BÖLÜM 11

185 17 7
                                    

Bayadır yazmadık evet açıkcası yazmayı bırakmıştık. Bazı olaylar ve kişiler tekrar yazma isteği uyandırdı diyebiliriz. Hala okuyan varsa iyi okumalar ☺
Bölüm 11
Gözlerime doluşan yaşlar yüzünden bulanık görüyordum ama yinede karşımda bana kinle gülümseyen Rüzgar'a ilerledim.

"Bunun gerçek olmadığını söyle."

Dedim titreyen sesime engel olmadan. Etrafımızdaki meraklılar sessizleşmiş bizi dinliyorlardı. Onlara da dedikodu malzemesi çıkmıştı.Rüzgar'ın itici kahkahası duyuldu ortamda, yavaşça ayağa kalktığında elini yanağımda hissettim. Gözlerim gözlerini bulduğunda akmaya can atan yaşlarımı biraz daha tutmaya zorladım. Rüzgar herkesin duyabileceği bir tonda konuşmaya başladı.

"Dün gecenin ne kadar gerçek olduğunu biliyoruz tatlım.Hem neden böyle söylüyorsunki utandın mı yoksa? "

Her kelimesinde bedenim kaskatı kesiliyordu.Gözlerimdeki yaşlar görüşümü iyice bulanıklaştırmıştı ama Rüzgar acımasızca devam etti.

"Utanmana şaşırdım...Dün yatağımda fazla cüretkardın ."

Dediğinde gözümden akan bir damla yaşla kaskatı olan elimi Rüzgar'ın suratına geçirdim. Bu yaptığı çok çirkindi. Başı yan tarafa dönmüştü. Bunu beklemiyordu. Başını tekrar bana çevirdiğinde gözlerindeki kızgınlığın yanı sıra şaşırmışlıkta vardı. Deminde gözümde zor tuttuğum yaşlar teker teker kendini bıraktığında benim yüzümde mimiğe dair hiçbir şey yoktu.

"Senden nefret ediyorum."

Diye fısıldadım çıkabilecek en üst seviyedeki sesimle. Yavaşça arkamı dönüp bizi izleyen kalabalığın içinden geçerken ne beni tutup tokatın hesabını sordu ne de meraklı topluluğa gerçekleri söyledi.

Bu yaşadıklarım çok zordu ve dayanamıyordum.
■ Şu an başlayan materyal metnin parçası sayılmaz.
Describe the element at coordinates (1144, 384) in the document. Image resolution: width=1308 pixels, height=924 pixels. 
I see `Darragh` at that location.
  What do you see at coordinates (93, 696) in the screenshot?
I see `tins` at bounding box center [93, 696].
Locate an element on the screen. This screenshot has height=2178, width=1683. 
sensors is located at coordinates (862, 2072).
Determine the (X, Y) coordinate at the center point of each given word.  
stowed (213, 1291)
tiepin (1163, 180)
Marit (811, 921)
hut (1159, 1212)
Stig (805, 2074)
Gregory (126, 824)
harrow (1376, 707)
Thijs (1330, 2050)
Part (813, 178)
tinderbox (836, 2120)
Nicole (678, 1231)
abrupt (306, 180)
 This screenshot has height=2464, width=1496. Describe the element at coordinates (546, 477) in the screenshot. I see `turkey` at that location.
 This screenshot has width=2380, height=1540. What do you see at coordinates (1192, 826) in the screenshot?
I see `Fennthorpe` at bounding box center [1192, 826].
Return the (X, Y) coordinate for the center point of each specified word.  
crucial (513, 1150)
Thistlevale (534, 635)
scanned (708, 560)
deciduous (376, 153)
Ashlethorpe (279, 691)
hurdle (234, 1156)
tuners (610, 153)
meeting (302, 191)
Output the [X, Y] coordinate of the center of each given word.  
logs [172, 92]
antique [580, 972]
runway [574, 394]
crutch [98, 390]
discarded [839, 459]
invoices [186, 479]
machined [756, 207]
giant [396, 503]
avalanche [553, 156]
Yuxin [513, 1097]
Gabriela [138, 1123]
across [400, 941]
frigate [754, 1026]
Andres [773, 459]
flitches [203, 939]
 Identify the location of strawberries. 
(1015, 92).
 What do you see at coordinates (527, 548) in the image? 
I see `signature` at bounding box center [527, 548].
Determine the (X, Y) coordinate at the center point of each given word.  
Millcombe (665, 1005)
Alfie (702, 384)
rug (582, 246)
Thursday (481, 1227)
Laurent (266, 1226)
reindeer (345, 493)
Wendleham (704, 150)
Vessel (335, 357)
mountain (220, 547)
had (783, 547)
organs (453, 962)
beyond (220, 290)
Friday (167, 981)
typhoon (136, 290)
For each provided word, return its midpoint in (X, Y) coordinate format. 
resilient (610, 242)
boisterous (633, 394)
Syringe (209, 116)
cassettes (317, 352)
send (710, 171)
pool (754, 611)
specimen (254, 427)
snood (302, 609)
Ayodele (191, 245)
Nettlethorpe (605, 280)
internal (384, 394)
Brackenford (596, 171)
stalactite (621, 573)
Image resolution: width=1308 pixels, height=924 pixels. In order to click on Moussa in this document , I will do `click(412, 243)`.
Eğer önceden yaşasaydım bunları çoktan okulu bile bırakmıştım. Ama her şey Barkın içindi... Şuan beni ayakta tutanda buydu. Her şey Barkın içindi ve ben Barkın için dayanacaktım, hiç değilse bunu ona borçluydum.

Okuldan çıktığımda esen ılık rüzgar sayesinde nefesimi tuttuğumu fark edip bir nefes almıştım. Elbette bu okuldan sonsuza kadar kaçamayacaktım ama bu gün bunu yapmalıydım. Çünkü meraklı bakışlar ve fısıldaşmalar içimde ağrılara sebep oluyordu.

Telefonum çaldığında çoktan kampüsten çıkmıştım. Arayan Damla'ydı. Şuan onunla da konuşamazdım. Konuşmak isteyeceğim tek kişi Mina'ydı. Bu yüzden Damla aramayı kestiğinde Mina'ya mesaj attım.

"Sana ihtiyacım var. Bize gelir misin?"

*

"İnanmıyorum!"

Mina'ya anlattığımda verdiği ilk tepki bu olmuştu.

"Kızım senin planın başarılı olacak mı sence?Çocuk cidden çok kötü ve kimseye aşık olabileceğini de sanmıyorum"

Dedi elimi tutarken

"Olacak ama başka şansı yok. Bu yaptıkları için çok pişman olacak ve bensiz bir gününü bile geçiremeyecek."

Dediğimde Mina'nın gözlerinde ki korkuyu gördüm. Korkuyordu... Yapabileceklerimden korkuyordu.

"O çocuktan nefret ediyorum."

Diye fısıldadı ve başını omzuma koydu.

"Emin ol ondan benim kadar nefret eden kimse yoktur.Sadece dün akşam nasıl kontrolü kaybettim anlamıyorum.O yanımdayken dikkatli olmalıydım."